Earlier yesterday, CNOOC had requested its stock to be suspended from trading on the Hong Kong stock exchange pending an announcement of a "disclosable transaction." Trading ended at HK$5.40 on Friday, having risen nearly five percent in the past three months.
The deal is expected to be sealed in the first half of this year, and still requires the approval of Nigerian National Petroleum Corp (NNPC) and the Chinese government, CNOOC said.
The oil block, operated by global oil company Total, contains the Akpo deepwater field, which is set to come on-stream in the second half of 2008. CNOOC said it would contribute capital expenditure of more than US$2 billion to develop the field.
The Akpo field, about 200 kilometers off the coast of Port Harcourt, will have the capacity to pump 225,000 barrels of oil a day after 2008, or nine percent of Nigeria's current production, according to operator Total SA.
When production peaks, estimated to be in 2009, CNOOC's light oil entitlement from the block will be nearly 79,000 barrels a day, Yang Hua, CNOOC's chief financial officer, said.
"The purchase of this interest in OML 130 helps CNOOC gain access to an oil and gas field of huge interest and upside potential, located in one of the world's largest oil and gas basins," said Fu Chengyu, chairman and chief executive of the Beijing-based offshore oil producer.
"The acquisition is in line with our goal of creating shareholder value, and it will add to our production targets and is within our pricing range," Yang told reporters. "Before the Akpo field starts production in the first half of 2008 we'll have a very small dilution in earnings per share.
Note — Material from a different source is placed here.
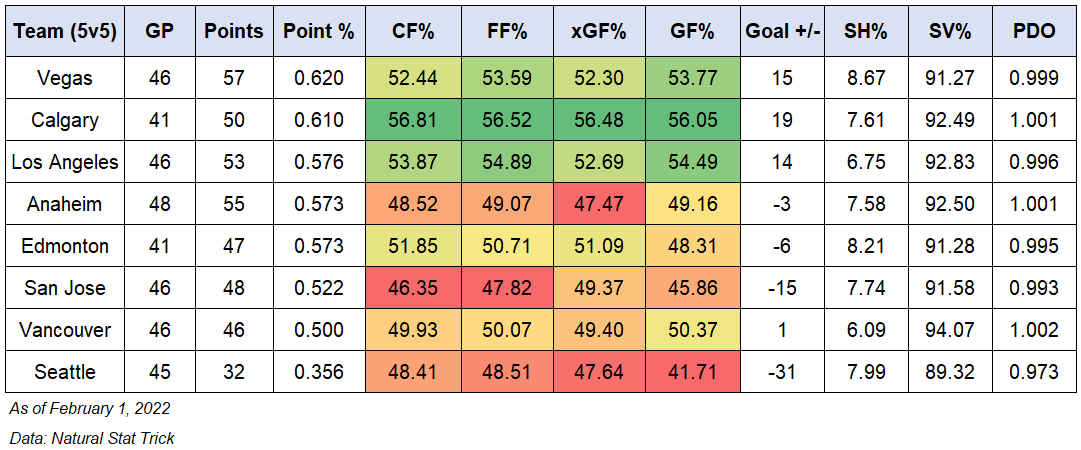
Task: Click the 'Data: Natural Stat Trick' source text
Action: (x=92, y=437)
But after that, it will be one of the factors boosting earnings," Yang said.
CNOOC said it is paying US$4.60 per barrel of oil equivalent (BOE) for the main part of its Nigerian acquisition. "It is obviously a very attractive price," Yang said.
CNOOC was a leading contender among several bidders for the asset, sources said.
India's government blocked Oil and Natural Gas Corp's bid for a reported 45 percent stake in the field last month because of unspecified risks.
The Nigeria move marks another overseas thrust by CNOOC to secure overseas reserves. CNOOC, which has made a string of overseas acquisitions in countries including Indonesia and Australia, lost out in a US$18.5 billion cash bid for Unocal last summer to US giant Chevron.
Gordon Kwan, director of China Oil and Gas Research with Hong Kong-based CLSA brokerage, said the rationale to acquire overseas reserves is to diversify risk, for oil and gas, and seize opportunities that could provide operational synergies with existing projects, while minimizing independent exploration risks.
"With potential gross recoverable reserves that could surpass one billion barrels, the OML is one of the world's giant oil discoveries. The deal will allow CNOOC to gain deepwater expertise," Kwan said in an e-mail statement to customers.
South Atlantic's stake in the Akpo field was formally put up for sale last September. The field needs billions of dollars of investment.
Other partners in the field are NNPC and Petrobras.
Nigeria is Africa's biggest oil producer and the world's eighth-largest oil exporter, producing 2.4 million barrels per day.